Here are some examples of general principles:

"Smokers are more likely than non-smokers to be infected with gram-negative organisms. This is one situation where you may need to broaden your antibiotic coverage to be sure to cover these more resistant organisms."

"Deciding whether someone needs to be treated in the hospital for pneumonia is challenging. Fortunately, there are some criteria that have been tested which help........"

"In looking for information on what antibiotics to choose for a disease, I have found it more useful to use an up-to-date handbook rather than a textbook, which may be several years out-of-date."

Because of time limitations, it probably will not be practical to conduct a major teaching session at that point in time. However, a statement or two that outline a relevant and practical teaching point can have a significant impact on the learner.

STEP SIX: Conclusion

Time management is a critical component to clinical teaching. This final step serves the very important function of ending the teaching interaction and defining what the role of the learner will be in the next events. It sometimes is easy for a teaching encounter to last much longer than anticipated, with negative effects on the remainder of the patient care schedule. It is helpful if you are aware of time and not rely on the student to limit or end the interaction.

After the teaching encounter, the roles of the preceptor (you) and the learner may need to be defined. In some cases, you may wish to be the observer while the student performs the physical or reviews the treatment plan with the patient. In other cases, you may wish to go into the patient's exam room to confirm the student's physical findings and then review the case with the patient yourself. Explaining to the student what the next steps will be and what their role should be will facilitate the care of the patient and the functioning of the learner.

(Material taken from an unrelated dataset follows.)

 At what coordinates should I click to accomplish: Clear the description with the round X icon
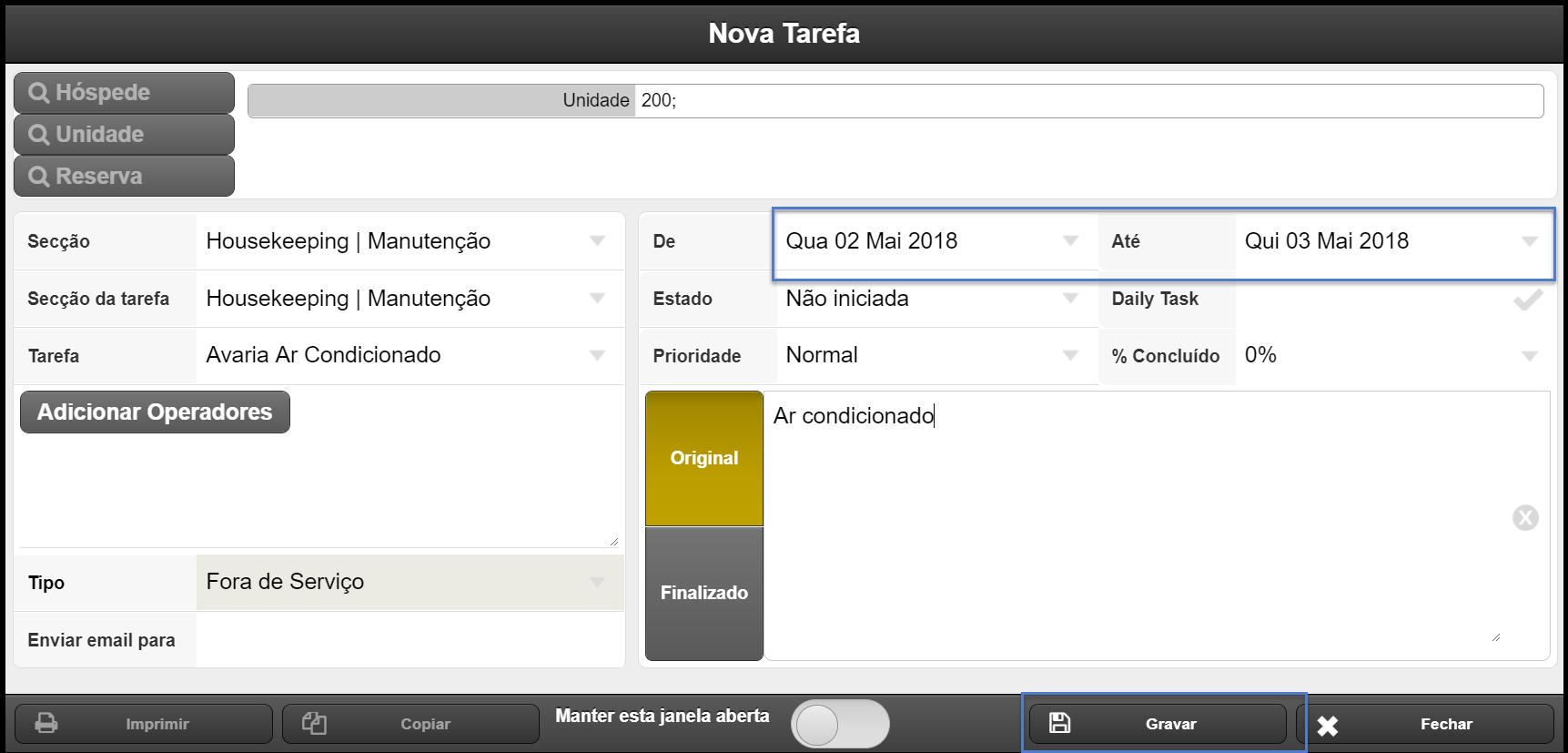[x=1525, y=518]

"OK, now we'll go back in the room and I'll repeat the lung exam and talk to the patient. After that, I would like you to help the nurse get a peak flow, a pulse ox, and a CBC. When we've gotten all of those results, let me know and we can make a final decision about our treatment plan and whether we need to hospitalize this patient."

The teaching encounter is smoothly concluded and the roles and expectations for each person are made clear, ultimately facilitating learning and optimizing patient care.